December 14, 2016

ポゴレリッチとカエターニ指揮読響のラフマニノフ

●13日はサントリーホールでオレグ・カエターニ指揮読響。前半にムソルグスキー(ショスタコーヴィチ編)のオペラ「ホヴァンシチナ」から「ペルシャの女奴隷たちの踊り」、ボロディンの交響曲第2番、後半にイーヴォ・ポゴレリッチのソロでラフマニノフのピアノ協奏曲第2番というロシア・プログラム。開演前、ステージ下手奥に置かれたピアノをポロポロと弾くニット帽の大柄な男性あり。いつものポゴレリッチの儀式が始まっている。リサイタルだけじゃなくて、オーケストラのコンサートでもやるんだ、出番は後半だけど……。ステージ上で音出しをする楽員が増えてくると、いつの間にかポゴレリッチは姿を消していた。普通だったら前半だけでも大いに聴きもの。ボロディンが次々と気前よく繰り出す民族色豊かなメロディ、カエターニの棒のもと引きしまったサウンドを聴かせるオーケストラ。ただ、後半のインパクトがあまりに大きかった。
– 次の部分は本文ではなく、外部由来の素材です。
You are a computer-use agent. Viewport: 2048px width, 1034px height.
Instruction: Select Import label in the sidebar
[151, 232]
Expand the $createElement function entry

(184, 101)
●ポゴレリッチの協奏曲といえば、LFJで聴かせてくれたショパンのピアノ協奏曲第2番の怪演が忘れられないが、あそこまで特異なテンポ設定(主に超スローテンポ)ではないにしても、よく似た光景に出会うことになった。譜めくりを従えて楽譜を片手に悠然と舞台に登場し、ラフマニノフを弾き始める。冒頭からして強弱や音色の変化を大きく付けたまったく独特の演奏。全体に強い音はより強く、弱い音はより弱く、遅いところはより遅くという強いコントラストのなかで、細部まで入念に表情が添えられたラフマニノフ。あの極端なダイナミクスは打鍵の強靭さあってこそ。自在のソロに対して、指揮とオーケストラは献身的。エクストリーム・ラフマニノフ、エクストリーム・ショパン、エクストリーム・リスト、エクストリーム・シューマン……。ポゴレリッチだけの領域。
●後半が始まった時点でまだ20時。普通だったらずいぶん早く終演するところだが、そうはならなかった。喝采にこたえ、アンコールで第2楽章をもう一度(LFJでもそうだったっけ。当時のブログ隊記事参照)。弾き終わった後に、「もうおしまい」と言わんばかりに足で椅子をピアノの下に片づけるいつものポーズ。四方の客席に向かって、それぞれ深々とお辞儀をして悠然とステージを去った。